■ **Task instructions**: Set down word for word the lines that begin the entries and run through the line containing "Stuffed Crown Roast Of Pork (131, 375)". Give nothing further.
[[ Study material, beginning ]]
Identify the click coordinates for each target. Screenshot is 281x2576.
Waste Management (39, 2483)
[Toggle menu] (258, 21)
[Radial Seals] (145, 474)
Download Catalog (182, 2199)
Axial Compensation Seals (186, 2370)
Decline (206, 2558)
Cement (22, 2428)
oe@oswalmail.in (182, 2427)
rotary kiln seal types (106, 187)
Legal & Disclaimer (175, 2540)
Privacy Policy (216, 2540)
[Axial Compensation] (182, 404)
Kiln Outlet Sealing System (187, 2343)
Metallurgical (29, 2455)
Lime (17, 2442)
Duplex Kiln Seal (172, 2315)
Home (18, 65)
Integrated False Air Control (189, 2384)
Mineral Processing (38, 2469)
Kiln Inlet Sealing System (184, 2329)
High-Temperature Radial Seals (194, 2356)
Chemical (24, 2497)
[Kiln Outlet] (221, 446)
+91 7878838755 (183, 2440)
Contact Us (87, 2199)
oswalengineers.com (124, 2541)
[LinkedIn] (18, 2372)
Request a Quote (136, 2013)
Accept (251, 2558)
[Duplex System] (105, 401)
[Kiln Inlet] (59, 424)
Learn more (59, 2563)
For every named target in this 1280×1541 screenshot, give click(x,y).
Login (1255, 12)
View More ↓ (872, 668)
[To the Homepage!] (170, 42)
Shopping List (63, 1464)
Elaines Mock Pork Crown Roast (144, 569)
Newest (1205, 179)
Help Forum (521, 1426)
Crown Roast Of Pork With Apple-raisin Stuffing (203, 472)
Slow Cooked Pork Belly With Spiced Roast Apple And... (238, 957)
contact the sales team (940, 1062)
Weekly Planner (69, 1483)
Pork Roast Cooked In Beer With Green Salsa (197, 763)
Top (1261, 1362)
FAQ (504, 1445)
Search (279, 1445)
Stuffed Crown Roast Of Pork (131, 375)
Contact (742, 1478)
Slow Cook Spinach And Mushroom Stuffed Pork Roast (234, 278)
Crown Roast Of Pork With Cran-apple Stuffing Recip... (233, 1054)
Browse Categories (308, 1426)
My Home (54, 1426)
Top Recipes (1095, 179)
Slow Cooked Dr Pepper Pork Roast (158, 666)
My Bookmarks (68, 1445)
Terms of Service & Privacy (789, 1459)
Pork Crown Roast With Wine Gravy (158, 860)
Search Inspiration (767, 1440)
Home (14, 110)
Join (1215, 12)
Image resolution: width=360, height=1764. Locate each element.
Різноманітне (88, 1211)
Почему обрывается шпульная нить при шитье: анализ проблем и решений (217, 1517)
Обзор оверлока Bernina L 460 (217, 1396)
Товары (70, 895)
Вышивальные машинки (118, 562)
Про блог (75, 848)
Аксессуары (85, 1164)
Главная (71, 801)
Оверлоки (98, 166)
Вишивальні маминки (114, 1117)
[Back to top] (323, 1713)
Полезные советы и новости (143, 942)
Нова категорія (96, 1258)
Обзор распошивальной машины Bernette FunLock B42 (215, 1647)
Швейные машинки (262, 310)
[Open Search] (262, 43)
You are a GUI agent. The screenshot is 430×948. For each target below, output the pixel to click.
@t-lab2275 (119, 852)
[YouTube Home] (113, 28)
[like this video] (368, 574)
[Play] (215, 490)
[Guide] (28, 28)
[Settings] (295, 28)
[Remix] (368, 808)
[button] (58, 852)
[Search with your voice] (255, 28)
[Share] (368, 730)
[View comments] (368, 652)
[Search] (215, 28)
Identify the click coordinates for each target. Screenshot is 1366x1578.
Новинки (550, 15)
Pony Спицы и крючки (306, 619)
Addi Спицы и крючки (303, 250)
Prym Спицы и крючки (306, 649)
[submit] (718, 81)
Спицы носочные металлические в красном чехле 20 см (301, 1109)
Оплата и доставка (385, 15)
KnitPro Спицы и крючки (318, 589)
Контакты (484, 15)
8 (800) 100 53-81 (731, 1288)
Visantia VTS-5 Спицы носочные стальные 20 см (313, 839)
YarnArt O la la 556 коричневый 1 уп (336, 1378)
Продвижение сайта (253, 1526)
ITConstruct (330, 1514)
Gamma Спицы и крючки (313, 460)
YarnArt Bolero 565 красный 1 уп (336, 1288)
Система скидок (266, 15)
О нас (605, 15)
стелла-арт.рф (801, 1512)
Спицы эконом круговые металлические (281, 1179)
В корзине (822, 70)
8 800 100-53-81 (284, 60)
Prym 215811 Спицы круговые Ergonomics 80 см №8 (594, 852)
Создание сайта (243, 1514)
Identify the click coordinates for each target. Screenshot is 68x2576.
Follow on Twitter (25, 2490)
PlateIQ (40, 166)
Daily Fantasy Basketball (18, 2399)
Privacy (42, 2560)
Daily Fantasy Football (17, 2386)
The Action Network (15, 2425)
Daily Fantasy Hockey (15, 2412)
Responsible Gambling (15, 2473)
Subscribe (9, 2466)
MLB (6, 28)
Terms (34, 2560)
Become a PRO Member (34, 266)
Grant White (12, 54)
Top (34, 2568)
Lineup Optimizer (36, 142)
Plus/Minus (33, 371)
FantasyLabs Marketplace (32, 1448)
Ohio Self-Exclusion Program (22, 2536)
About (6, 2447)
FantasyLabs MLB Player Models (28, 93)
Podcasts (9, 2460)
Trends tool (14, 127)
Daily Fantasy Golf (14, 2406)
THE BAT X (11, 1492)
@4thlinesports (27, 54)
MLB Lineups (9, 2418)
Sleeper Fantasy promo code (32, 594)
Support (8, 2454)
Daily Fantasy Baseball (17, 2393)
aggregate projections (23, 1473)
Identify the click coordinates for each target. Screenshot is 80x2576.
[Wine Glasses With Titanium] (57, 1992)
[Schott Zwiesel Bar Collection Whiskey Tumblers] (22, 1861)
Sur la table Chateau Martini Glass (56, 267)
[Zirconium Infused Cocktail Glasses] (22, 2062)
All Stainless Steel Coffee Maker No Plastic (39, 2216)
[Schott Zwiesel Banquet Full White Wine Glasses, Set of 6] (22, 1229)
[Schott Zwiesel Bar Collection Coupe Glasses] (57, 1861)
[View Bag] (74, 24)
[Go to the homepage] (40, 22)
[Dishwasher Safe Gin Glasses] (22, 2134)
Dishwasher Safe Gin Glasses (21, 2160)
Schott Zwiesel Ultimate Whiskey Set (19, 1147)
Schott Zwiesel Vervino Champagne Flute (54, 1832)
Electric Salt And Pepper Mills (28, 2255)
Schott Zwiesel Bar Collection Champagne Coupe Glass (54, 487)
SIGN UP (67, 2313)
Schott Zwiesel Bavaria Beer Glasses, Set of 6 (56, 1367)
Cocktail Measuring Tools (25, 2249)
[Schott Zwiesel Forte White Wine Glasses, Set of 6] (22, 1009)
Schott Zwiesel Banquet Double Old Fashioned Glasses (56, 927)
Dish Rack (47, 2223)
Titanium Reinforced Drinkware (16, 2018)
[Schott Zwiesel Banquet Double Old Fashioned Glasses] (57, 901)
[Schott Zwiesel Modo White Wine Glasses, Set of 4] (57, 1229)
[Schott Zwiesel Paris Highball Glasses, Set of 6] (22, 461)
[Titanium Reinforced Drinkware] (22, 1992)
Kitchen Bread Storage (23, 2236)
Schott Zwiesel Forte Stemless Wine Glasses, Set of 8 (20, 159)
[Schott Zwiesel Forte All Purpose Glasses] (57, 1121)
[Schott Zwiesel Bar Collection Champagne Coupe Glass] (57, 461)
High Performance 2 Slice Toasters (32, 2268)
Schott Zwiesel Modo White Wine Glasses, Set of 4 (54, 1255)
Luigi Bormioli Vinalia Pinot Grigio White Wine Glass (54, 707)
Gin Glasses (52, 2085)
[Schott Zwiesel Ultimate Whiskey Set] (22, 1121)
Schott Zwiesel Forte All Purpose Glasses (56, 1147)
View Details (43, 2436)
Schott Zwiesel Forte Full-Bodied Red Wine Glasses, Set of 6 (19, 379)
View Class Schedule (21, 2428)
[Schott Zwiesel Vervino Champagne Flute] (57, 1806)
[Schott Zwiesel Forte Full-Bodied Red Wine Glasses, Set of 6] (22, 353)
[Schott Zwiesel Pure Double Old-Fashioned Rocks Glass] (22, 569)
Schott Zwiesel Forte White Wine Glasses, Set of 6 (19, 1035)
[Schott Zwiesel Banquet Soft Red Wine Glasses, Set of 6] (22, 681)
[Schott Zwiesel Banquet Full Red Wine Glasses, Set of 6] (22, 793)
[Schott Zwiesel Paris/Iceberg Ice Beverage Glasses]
[[ Study material, end ]]
■ **The answer**:
Identify the click coordinates for each target. Screenshot is 281x2576.
Waste Management (39, 2483)
[Toggle menu] (258, 21)
[Radial Seals] (145, 474)
Download Catalog (182, 2199)
Axial Compensation Seals (186, 2370)
Decline (206, 2558)
Cement (22, 2428)
oe@oswalmail.in (182, 2427)
rotary kiln seal types (106, 187)
Legal & Disclaimer (175, 2540)
Privacy Policy (216, 2540)
[Axial Compensation] (182, 404)
Kiln Outlet Sealing System (187, 2343)
Metallurgical (29, 2455)
Lime (17, 2442)
Duplex Kiln Seal (172, 2315)
Home (18, 65)
Integrated False Air Control (189, 2384)
Mineral Processing (38, 2469)
Kiln Inlet Sealing System (184, 2329)
High-Temperature Radial Seals (194, 2356)
Chemical (24, 2497)
[Kiln Outlet] (221, 446)
+91 7878838755 (183, 2440)
Contact Us (87, 2199)
oswalengineers.com (124, 2541)
[LinkedIn] (18, 2372)
Request a Quote (136, 2013)
Accept (251, 2558)
[Duplex System] (105, 401)
[Kiln Inlet] (59, 424)
Learn more (59, 2563)
For every named target in this 1280×1541 screenshot, give click(x,y).
Login (1255, 12)
View More ↓ (872, 668)
[To the Homepage!] (170, 42)
Shopping List (63, 1464)
Elaines Mock Pork Crown Roast (144, 569)
Newest (1205, 179)
Help Forum (521, 1426)
Crown Roast Of Pork With Apple-raisin Stuffing (203, 472)
Slow Cooked Pork Belly With Spiced Roast Apple And... (238, 957)
contact the sales team (940, 1062)
Weekly Planner (69, 1483)
Pork Roast Cooked In Beer With Green Salsa (197, 763)
Top (1261, 1362)
FAQ (504, 1445)
Search (279, 1445)
Stuffed Crown Roast Of Pork (131, 375)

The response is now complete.